Before leaving Namibia, I thought what it would be like to leave my hair alone and let it be as God had created it. (“So God created man in his ow image, in the image of God he created him; male and female he created them. And God saw everything that he had made, and behold, it was very good”) Genesis 1:27, 31 ESV. God sees in me what is good…very good. I was not created with “bad” or “nappy” hair. That was a stigma to keep me from being all God created me to be while trying to win the acceptance and approval of man. In my departing the soil Namibia, I made a commitment to God to never use another chemical on my hair. In doing so, I could be out in any weather condition…rain, sleet, snow, sun, wind without having to be concerned about my hair. It looks, just as the elephants demonstrated without saying a word, as God created it to be.

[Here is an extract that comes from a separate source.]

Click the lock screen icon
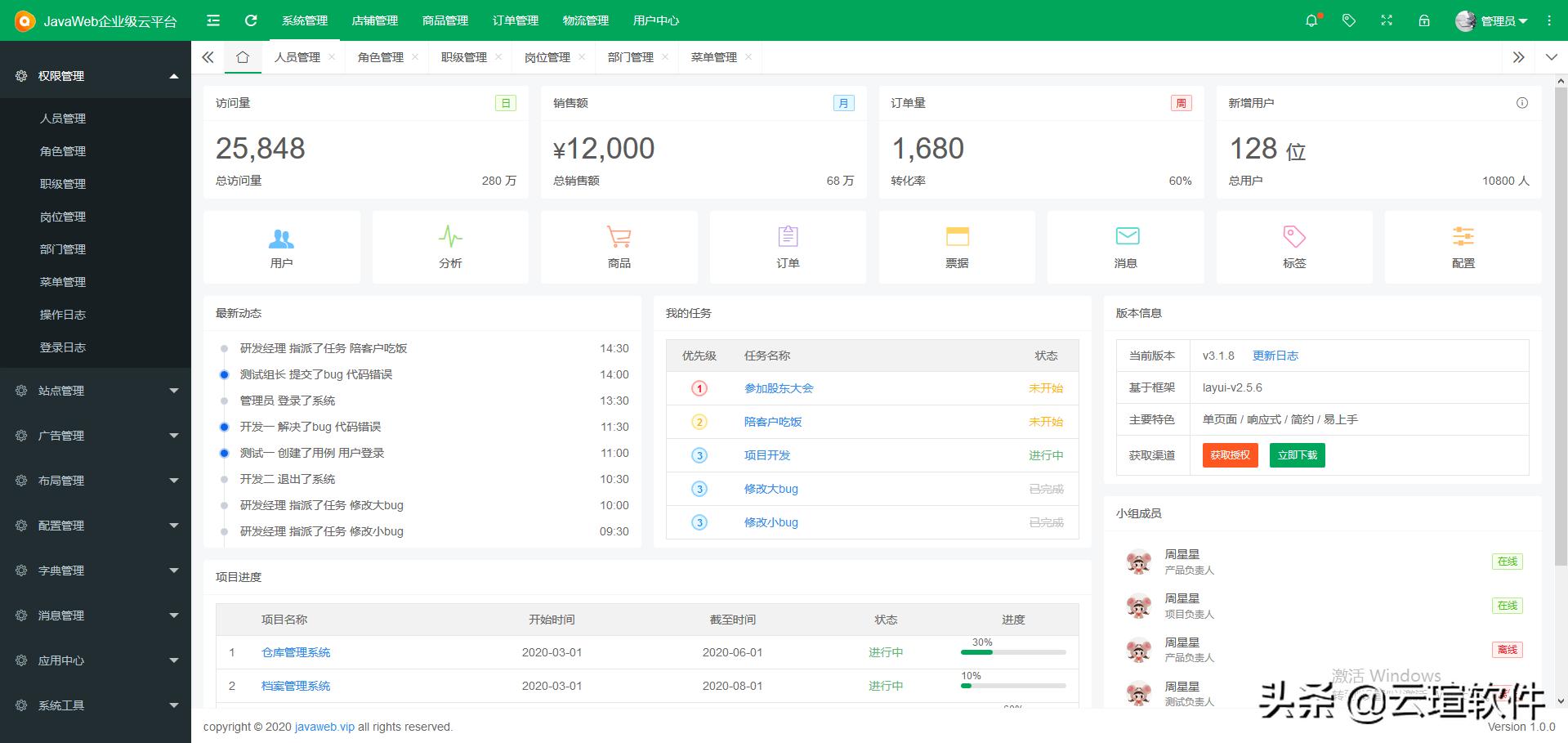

Today, my hair type is better defined as “4C” (very tight coiled curls, often described as the tightest curl pattern, with high shrinkage potential) and along with that definition, a move within my culture to see natural hair as beautiful and to be worn with pride…just as it is to be black and proud.
I no longer see my hair as my “crown and glory” as I so readily and flippantly said so many times in the past. Scripture says, (“…everyone who is called by my name, whom I created for my glory, whom I formed and made”) Isaiah 43:7 ESV We were all created to bring glory to God. In doing so, (“Blessed [happy, spiritually prosperous, favored by God] is the man who is steadfast under trial and preserves when tempted; for when he has passed the test and been approved, he will receive the [victor’s] crown of life which the Lord has promised to those who love him.”] James 1:12 AMP
I leave you with this thought. We all fall into doing things we see or think important to please ourselves and others around us…or society as a whole. Unfortunately, and I think you will agree, in every attempt, we are never satisfied, and feel the need to try something new and different…coming up short every single time. In our doing, it becomes a viscous cycle and we totally forget who created us and who we were created to be…and whose breath we breathe every single day. (“The God who made the world and everything in it, being Lord of heaven and earth does not live in temples made by man, nor is he served by human hands, as though he needed anything, since he himself gives to all mankind life and breath and everything.”). Acts 17:24-25 ESV Even though we fall short, Scripture reminds us, (“if we are faithless, he remains faithful for he cannot deny himself”). 2 Timothy 2:13 ESV. God never gives up on us!!! He has never given up on me…”This I Know”.
Here’s the irony of it all. After years of spending how much money on products and tools to straightened my hair, I get far more compliments with it being natural, greying and short. I like to think God is pleased with my decision.